Nottingham Hip Fracture Score as a predictor of one year mortality in patients undergoing surgical repair of fractured neck

Br. J. Anaesth. First published online: January 28, 2011

・股関節部骨折の外科的修復は、高い術後死亡率と関係している。高リスク患者の識別は、臨床的管理の判断と資源配分を助けるのに価値があるかもしれない。Nottingham Hip Fracture Score(NHFS)は、股関節部骨折手術の30日後の死亡を予測するための有効な評価法である。それは、リスク・スコアに組み込まれた死亡に関する7つの独立予測因子から成る:年齢(66-85、≧86年)、性別(男性)、合併症の数(≧2)、入院時簡略知能検査スコア(≦6/10)、入院時ヘモグロビン濃度(≦10g/dl)、施設内での生活、悪性腫瘍の存在。我々は、NHFSが大腿骨頚部骨折の修復手術を受ける患者群で1年後死亡予測手段となるかどうか調査した。

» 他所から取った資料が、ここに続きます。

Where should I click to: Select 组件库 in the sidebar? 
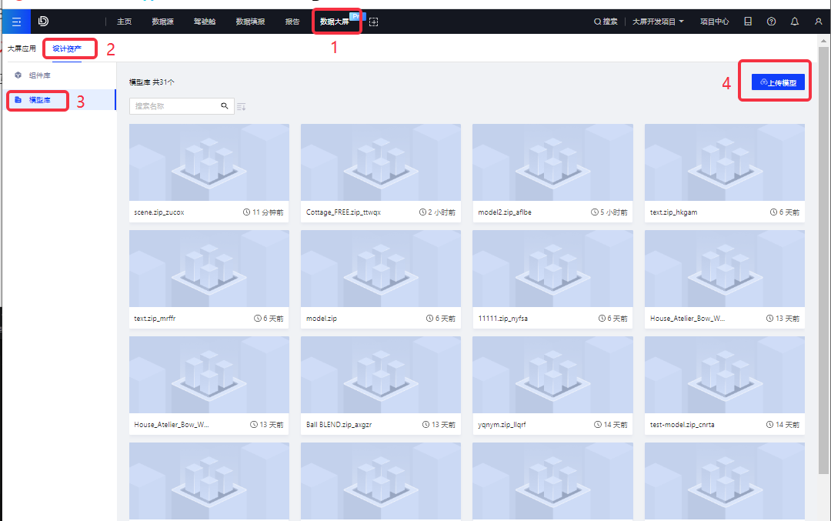click(x=40, y=75)
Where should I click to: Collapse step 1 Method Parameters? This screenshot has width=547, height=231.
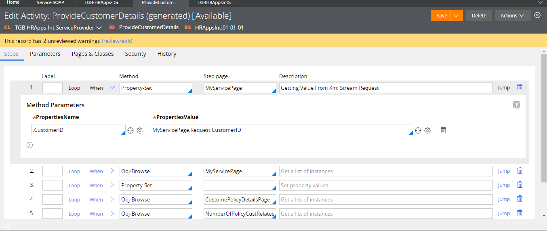112,88
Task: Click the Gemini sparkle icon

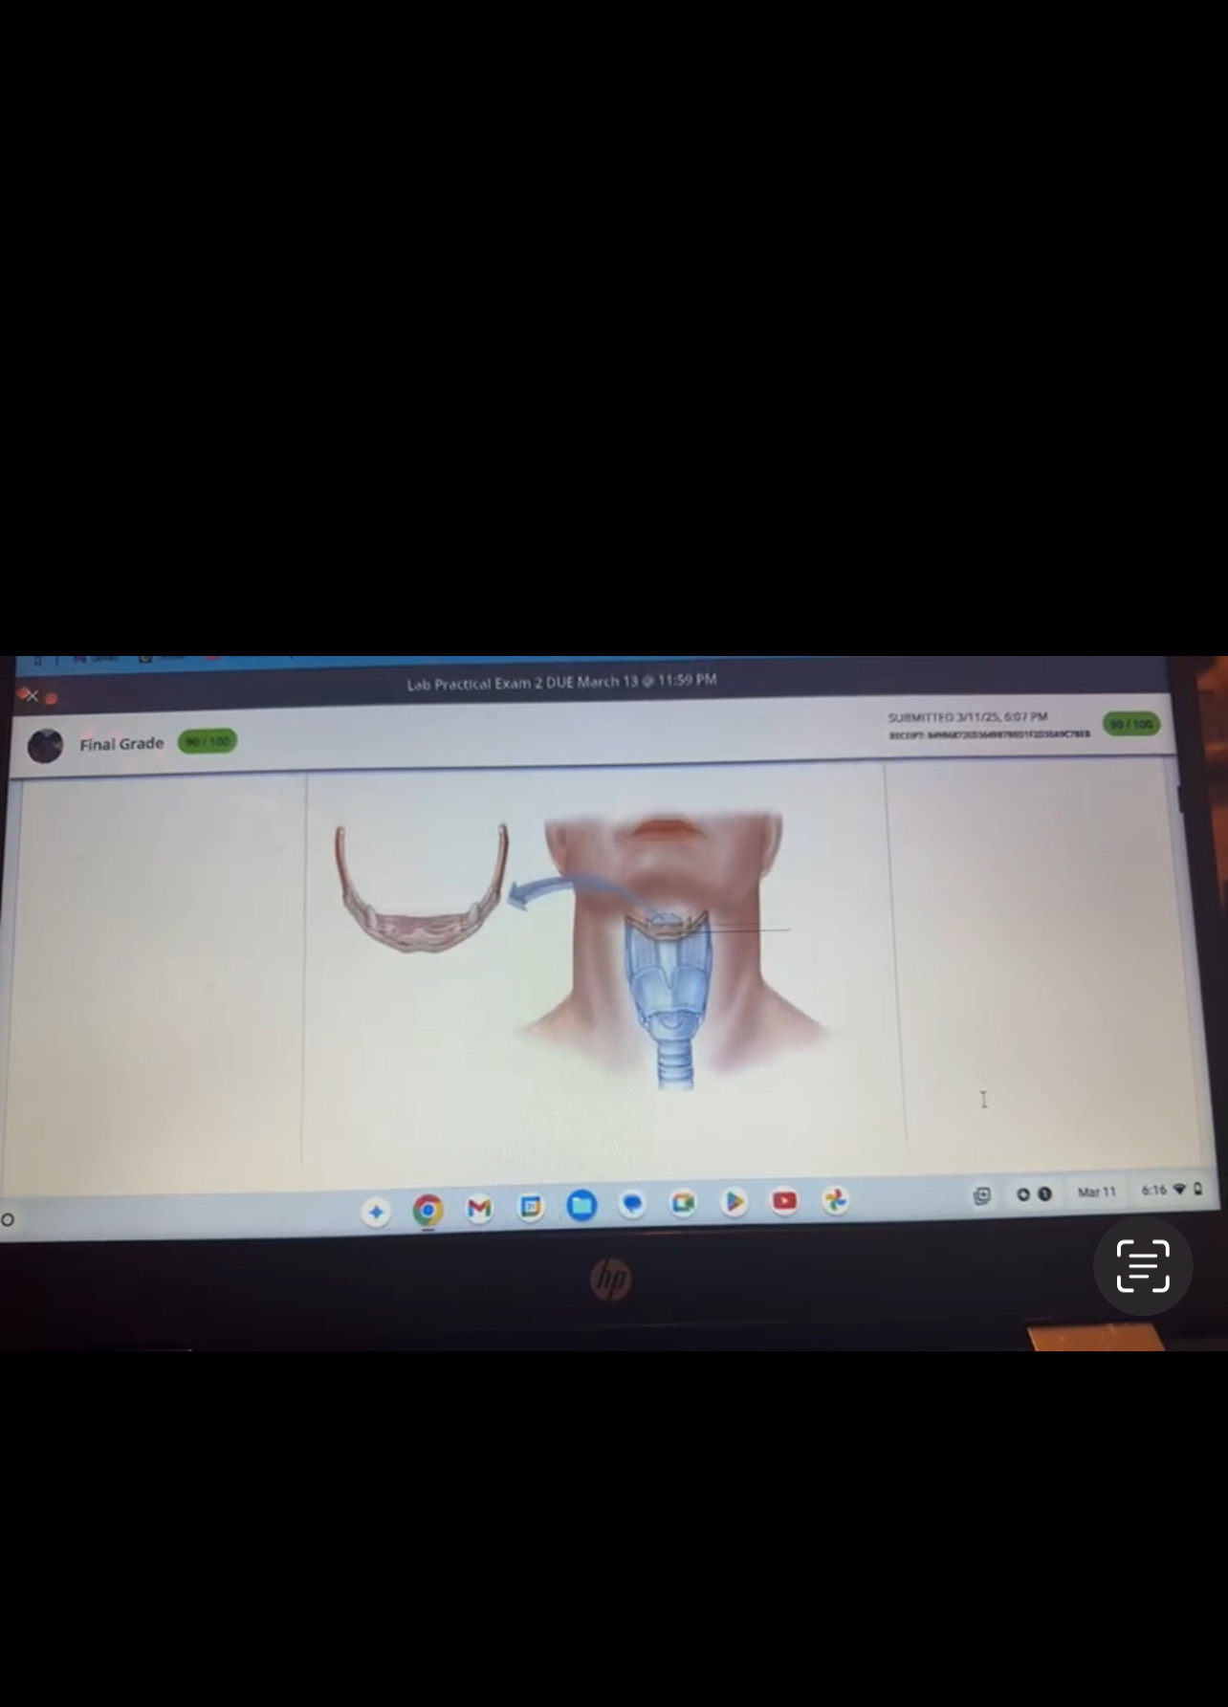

・NHFSを、、1999~2009年に股関節部骨折手術を受けた6202人の患者で後ろ向きに算出した。1年後と30日後の術後の死亡データを、病院統計と国立統計所から集めた。

・術後30日の時点での全体的死亡率は8.3%で、1年後では、29.3%であった。NHFS≦4は低リスク、NHFS≧5は高リスクと考えられた。30日後の生存率[96.5% vs 86.3%(P<0.001)]と、1年後の生存率[84.1% vs 54.5%(P<0.001)]は、高リスク群よりも低リスク群の方が大きかった。

・NHFSは、股関節部骨折手術後の1年死亡率の危険性を階層化するのに使用できる。

[!]:整形のDrにとっては、有用なスコアリング・システムかもしれない。麻酔科が3ヵ月後や1年後の予後を患者にインフォームするのはちょっとお門違いな気がする。